Sapere se una scarpa è troppo piccola non consiste solo nel verificare se "ci entra". Una scarpa può entrare e, comunque, risultare corta, stretta o bassa in zone chiave come la punta, il collo o il tallone. E quando questo succede, il piede lo nota.

In questo articolo vedremo i segnali più chiari per identificarlo, come verificare se la taglia è corretta e cosa controllare prima di tenere un paio.

Come capire se una scarpa è troppo piccola

Una scarpa è troppo piccola quando limita il piede più del ragionevole in qualcuna delle sue dimensioni: lunghezza, larghezza o altezza interna. Cioè, non solo quando le dita urtano in fondo.

A volte il problema è nella punta, perché non lascia spazio sufficiente alle dita. Altre volte è nel collo del piede, che sente troppa pressione camminando. E in altre, il tallone resta così incastrato da generare attrito, rigidità o disagio costante.

La chiave non è solo se la scarpa "stringe", ma se il piede può starci dentro con naturalezza. Camminare, appoggiarsi, piegare leggermente le dita e muoverti senza sensazione di costrizione dovrebbe essere la normalità. Quando questo non succede, conviene controllare bene prima di assumere che "andrà bene col tempo".

Segnali che una scarpa è troppo piccola

Dita strette, sfregamenti e vesciche

Uno dei segnali più chiari è notare le dita compresse, unite o senza spazio per disporsi normalmente. Non serve che ci sia dolore intenso fin dall'inizio. A volte basta quella sensazione di avere la parte anteriore del piede troppo chiusa.

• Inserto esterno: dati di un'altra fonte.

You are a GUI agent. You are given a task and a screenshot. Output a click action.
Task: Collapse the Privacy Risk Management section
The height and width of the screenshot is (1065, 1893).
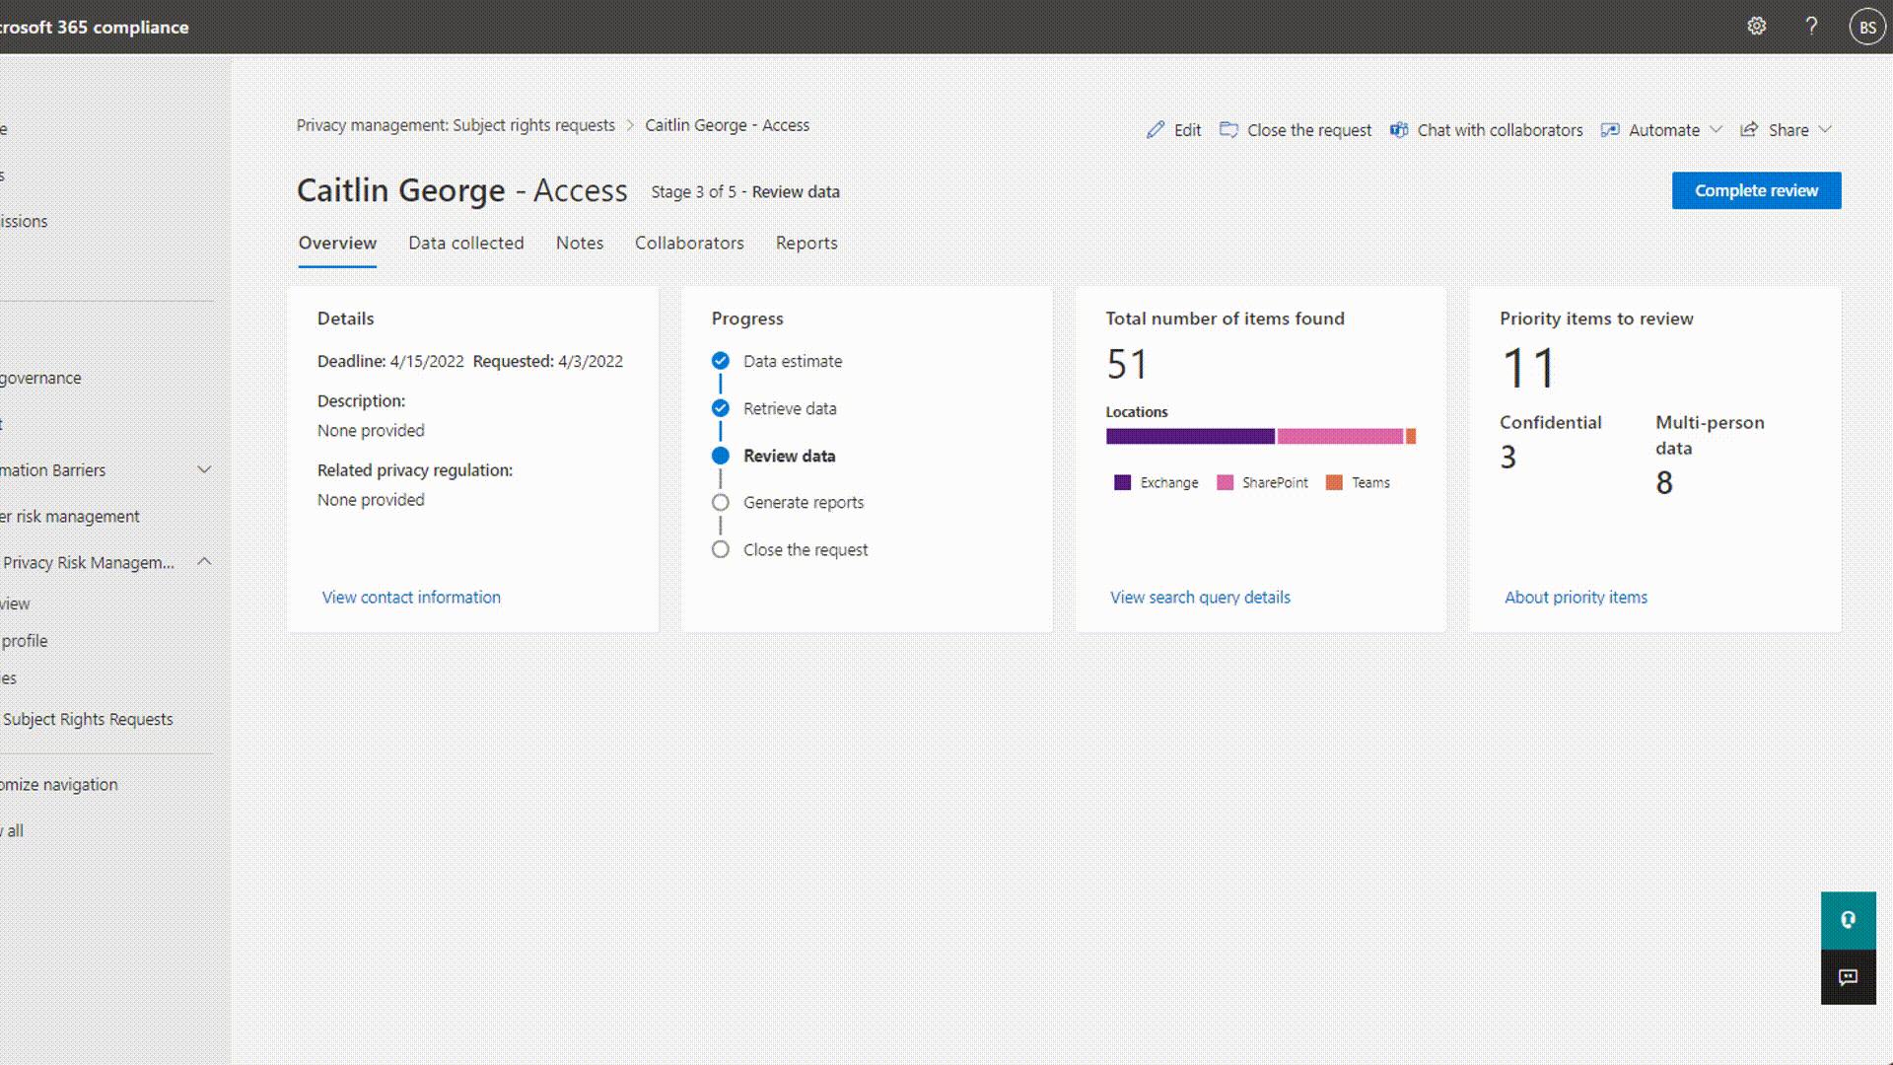point(205,562)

Questo solitamente si traduce in sfregamenti sui lati delle dita, vesciche, pelle irritata o fastidi che compaiono dopo un po' camminando. Può anche succedere che il piede non faccia male provando la scarpa, ma sì dopo averla usata per qualche ora.

Quando la punta non accompagna la forma reale del piede, il problema non è sempre solo la lunghezza. Molte volte la scarpa sembra della tua taglia, ma la forma anteriore non dà lo spazio di cui hai bisogno.

Unghie fastidiose, segni e pressione sulla punta

Se togliendoti le scarpe noti segni sulla parte superiore delle dita, pressione sulle unghie o fastidio sulla punta, conviene fare attenzione. Quella sensazione che l'alluce o il secondo dito "tocchino sopra" o "battano davanti" non è un buon segno.

È anche frequente notare che le unghie danno fastidio scendendo discese, camminando velocemente o passando diverse ore in piedi. In questi casi, può darsi che la scarpa sia corta, ma può anche essere che la punta sia troppo bassa o rigida.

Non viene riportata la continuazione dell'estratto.